Looking for Alternatives
But what happens if the government’s obstructionism continues? Some observers argue that the government has already consented to the HCSS by virtue of the peace agreement, so either the AU or the UN should enforce the agreement regardless of the government’s current opposition. There is precedent for this in international criminal justice: when the Lebanese government reneged on its promise to legislate for the Special Tribunal for Lebanon, the UN Security Council enacted the text of a previous agreement by way of a Chapter VII resolution.
But if a Chapter VII resolution is needed to bring the HCSS into existence, the obvious question is whether it would not just be easier to refer South Sudan to the ICC? Although there has been little discussion of an ICC intervention, the South Sudanese government’s obstructionism coupled with the practical difficulties of operating a hybrid court against the wishes of a host government could make this possibility more appealing. Moreover, it is possible that the mere threat of ICC intervention could persuade the South Sudanese government to cooperate with the HCSS.

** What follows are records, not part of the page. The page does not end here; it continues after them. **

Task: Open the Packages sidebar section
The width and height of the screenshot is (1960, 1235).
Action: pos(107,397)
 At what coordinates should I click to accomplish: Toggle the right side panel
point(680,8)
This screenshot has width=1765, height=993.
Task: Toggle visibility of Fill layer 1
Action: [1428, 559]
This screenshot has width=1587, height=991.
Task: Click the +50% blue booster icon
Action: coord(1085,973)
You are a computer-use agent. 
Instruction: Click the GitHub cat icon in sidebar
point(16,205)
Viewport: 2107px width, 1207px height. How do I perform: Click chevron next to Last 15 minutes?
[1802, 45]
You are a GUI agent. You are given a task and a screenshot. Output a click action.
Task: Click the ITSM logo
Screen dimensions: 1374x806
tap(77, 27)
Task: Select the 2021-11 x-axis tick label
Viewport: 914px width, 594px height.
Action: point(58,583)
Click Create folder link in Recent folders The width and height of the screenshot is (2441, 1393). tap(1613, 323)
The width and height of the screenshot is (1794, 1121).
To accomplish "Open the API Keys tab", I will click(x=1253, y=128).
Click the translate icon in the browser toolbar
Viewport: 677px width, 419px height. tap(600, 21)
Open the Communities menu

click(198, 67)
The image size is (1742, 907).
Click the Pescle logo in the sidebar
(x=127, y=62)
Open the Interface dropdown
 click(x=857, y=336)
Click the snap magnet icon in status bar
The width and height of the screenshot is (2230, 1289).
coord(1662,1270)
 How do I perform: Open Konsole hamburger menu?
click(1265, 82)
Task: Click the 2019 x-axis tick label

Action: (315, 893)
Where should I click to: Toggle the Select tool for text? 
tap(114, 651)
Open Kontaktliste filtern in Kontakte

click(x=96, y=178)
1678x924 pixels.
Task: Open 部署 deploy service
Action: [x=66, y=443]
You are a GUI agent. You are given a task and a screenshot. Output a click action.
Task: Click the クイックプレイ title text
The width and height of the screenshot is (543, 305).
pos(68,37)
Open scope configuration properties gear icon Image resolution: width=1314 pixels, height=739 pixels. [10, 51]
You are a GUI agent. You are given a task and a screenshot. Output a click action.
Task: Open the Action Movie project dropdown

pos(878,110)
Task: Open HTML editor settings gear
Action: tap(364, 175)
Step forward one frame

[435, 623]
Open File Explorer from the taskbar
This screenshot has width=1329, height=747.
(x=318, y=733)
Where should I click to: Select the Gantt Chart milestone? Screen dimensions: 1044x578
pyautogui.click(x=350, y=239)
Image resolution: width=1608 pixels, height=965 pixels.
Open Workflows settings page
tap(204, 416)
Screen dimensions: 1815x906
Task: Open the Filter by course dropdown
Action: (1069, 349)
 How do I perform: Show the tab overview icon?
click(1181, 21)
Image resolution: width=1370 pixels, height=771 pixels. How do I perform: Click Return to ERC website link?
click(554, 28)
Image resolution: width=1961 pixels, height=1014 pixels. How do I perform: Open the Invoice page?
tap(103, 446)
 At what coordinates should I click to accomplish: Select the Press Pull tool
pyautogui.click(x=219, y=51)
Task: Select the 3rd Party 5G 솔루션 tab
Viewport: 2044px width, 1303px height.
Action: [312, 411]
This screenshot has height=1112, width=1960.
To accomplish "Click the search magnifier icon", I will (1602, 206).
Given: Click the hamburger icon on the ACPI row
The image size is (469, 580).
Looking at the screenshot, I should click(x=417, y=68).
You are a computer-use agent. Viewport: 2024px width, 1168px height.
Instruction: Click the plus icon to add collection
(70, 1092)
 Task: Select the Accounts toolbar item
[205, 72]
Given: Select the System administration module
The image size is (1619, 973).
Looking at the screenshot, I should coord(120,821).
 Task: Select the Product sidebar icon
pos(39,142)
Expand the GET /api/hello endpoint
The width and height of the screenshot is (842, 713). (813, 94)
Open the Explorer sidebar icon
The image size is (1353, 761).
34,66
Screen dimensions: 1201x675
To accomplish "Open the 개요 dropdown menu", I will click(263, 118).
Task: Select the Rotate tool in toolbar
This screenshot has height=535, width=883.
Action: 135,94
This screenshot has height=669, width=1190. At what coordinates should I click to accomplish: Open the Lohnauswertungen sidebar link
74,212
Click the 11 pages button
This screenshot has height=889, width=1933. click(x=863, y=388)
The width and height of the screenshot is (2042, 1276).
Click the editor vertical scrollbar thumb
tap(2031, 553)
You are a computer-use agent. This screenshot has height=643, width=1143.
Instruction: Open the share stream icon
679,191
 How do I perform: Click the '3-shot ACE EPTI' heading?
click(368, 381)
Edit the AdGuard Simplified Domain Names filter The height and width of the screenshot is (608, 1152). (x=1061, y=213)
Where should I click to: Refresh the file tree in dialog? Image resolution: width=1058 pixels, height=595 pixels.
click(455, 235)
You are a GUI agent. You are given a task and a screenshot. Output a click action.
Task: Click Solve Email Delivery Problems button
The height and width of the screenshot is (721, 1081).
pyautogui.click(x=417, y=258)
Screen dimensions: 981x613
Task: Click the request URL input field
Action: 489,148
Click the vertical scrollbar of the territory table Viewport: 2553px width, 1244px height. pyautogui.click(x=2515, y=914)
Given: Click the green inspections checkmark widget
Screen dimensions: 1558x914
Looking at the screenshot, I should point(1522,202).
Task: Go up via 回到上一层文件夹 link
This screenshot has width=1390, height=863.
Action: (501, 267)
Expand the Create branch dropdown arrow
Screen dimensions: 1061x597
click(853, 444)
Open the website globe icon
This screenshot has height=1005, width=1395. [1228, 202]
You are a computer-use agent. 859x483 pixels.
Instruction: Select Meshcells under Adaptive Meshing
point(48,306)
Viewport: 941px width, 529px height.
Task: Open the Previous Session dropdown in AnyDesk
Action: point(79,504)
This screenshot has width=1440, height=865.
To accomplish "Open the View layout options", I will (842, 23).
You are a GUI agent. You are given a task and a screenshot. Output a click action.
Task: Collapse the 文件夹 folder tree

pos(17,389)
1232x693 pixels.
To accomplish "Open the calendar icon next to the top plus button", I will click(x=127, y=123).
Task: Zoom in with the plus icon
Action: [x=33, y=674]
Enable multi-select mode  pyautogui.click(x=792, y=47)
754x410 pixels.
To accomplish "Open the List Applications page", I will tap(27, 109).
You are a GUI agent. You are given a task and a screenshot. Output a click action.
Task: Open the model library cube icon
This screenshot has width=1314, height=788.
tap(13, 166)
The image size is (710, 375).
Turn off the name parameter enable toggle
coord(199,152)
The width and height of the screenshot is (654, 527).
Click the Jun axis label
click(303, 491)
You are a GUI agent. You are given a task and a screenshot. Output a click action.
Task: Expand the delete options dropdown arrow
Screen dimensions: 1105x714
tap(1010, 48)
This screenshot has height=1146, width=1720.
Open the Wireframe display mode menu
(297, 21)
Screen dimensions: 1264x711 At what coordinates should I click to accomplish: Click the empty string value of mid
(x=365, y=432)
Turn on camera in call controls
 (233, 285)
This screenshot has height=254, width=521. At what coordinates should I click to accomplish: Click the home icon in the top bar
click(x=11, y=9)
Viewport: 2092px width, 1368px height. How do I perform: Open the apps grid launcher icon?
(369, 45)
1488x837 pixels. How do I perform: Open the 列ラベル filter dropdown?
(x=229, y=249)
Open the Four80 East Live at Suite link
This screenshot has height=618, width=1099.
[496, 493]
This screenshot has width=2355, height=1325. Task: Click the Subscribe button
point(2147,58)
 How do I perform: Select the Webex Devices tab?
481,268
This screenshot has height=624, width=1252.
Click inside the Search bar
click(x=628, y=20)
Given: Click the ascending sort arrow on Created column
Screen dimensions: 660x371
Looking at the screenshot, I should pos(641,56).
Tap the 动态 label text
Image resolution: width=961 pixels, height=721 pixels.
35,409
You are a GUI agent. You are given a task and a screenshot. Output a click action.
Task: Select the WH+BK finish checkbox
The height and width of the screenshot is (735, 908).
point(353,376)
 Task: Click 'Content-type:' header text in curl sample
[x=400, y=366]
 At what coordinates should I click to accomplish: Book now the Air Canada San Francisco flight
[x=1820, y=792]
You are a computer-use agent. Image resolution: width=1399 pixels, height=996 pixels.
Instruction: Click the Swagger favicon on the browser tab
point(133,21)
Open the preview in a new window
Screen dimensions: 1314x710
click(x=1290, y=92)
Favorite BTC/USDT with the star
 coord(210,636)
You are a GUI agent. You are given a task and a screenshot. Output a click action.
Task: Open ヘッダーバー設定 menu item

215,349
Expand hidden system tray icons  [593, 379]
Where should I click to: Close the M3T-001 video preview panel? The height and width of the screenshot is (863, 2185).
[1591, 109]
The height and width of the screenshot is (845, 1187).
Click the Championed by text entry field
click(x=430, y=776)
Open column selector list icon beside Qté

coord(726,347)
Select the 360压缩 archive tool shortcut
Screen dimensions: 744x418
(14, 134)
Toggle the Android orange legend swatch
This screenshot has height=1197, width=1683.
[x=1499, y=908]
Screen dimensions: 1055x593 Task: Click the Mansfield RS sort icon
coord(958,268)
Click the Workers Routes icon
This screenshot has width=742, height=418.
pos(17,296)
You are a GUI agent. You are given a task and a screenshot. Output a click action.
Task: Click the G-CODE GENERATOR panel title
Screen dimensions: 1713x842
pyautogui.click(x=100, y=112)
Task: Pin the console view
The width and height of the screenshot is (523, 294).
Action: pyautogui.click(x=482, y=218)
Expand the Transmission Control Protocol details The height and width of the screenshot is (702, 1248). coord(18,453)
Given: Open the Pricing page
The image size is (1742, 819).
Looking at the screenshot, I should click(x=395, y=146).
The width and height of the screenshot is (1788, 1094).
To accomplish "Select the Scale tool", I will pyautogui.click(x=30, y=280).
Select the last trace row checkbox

However, there are two major problems with the idea of a Security Council referral. First, the Council has on several occasions refused pleas for greater UN assistance, arguing that the HCSS is the AU’s sole responsibility, and – more generally – there seems to be little or no appetite among Council members for ICC-related action. The AU, in turn, continues to (publicly) denounce the ICC and champion ‘African solutions to African problems’, as evidenced by last month’s adoption of a ‘withdrawal strategy’ at the AU summit in Addis Ababa.
Unpacking the AU’s Role in South Sudan
The AU’s views on the HCSS and international criminal justice are not without controversy. While its leadership on justice issues in South Sudan is an obvious concession to the AU’s fierce criticisms of the ICC, skepticism remains about the AU’s resolve to tackle impunity. It does not help when leading African figures like Thabo Mbeki and Mahmoud Mamdani, both of whom remain deeply involved in the South Sudanese peace process (albeit in different roles), argue in the New York Times that “courts can’t end civil wars”. Although the AU’s official position is that it recognizes the need for criminal accountability in South Sudan, the parallels with Kiir and Machar’s self-interested pleas for ‘truth, not trials’ are hard to miss.
There is another profound (legal) irony that the AU will have to overcome if the HCSS is to play a significant role in the country’s transitional justice process. According to the 2015 peace agreement, the hybrid court “shall not be impeded or constrained” by “pardons, immunities or amnesties”, which would imply that President Kiir and his top-ranking commanders are not above the law. Yet Kiir has repeatedly granted amnesties over the last three years (see here and here) and the Malabo Protocol, which aims to grant criminal jurisdiction to the African Court of Justice and Human Rights, explicitly recognizes immunities not just for heads of state but also for an amorphous and undefined category of “senior officials”. With some observers openly contemplating the possibility of exile for South Sudan’s leadership, the international community will have to closely monitor how the AU manages to reconcile these conflicting positions on immunity in the HCSS’s implementing legislation.
The Way Forward
As complex as all of these challenges are, the greatest difficulty may lie elsewhere. The United States has been instrumental in bringing South Sudanese nationhood into existence and, more recently, in pushing for a peaceful solution to the civil war. As part of its mediation efforts, the US State Department also vigorously supported the idea of a hybrid court. As early as May 2015, John Kerry, the secretary of state in the administration of Barack Obama, pushed for a hybrid court “to hold perpetrators of violence to account”, and the US government later contributed $5 million to support the court’s establishment.
Enter Trump. Little is certain about the incoming US administration’s views on Africa and South Sudan but if his campaign promises are any indication, human rights will not be an core feature of Donald Trump’s foreign policy. In the current climate of rising nationalism in Europe and beyond, this raises serious questions about not just the HCSS but also the future of peacemaking in South Sudan generally. Given the South Sudanese government’s resistance to, and the sluggish pace of the AU’s work on, the HCSS, one thing seems clear: if the hybrid court is to get off the ground, other key stakeholders, in particular, Norway, the UK, and the European Union, will have to fill the gap left by the US’s fading role as an enforcer of global norms.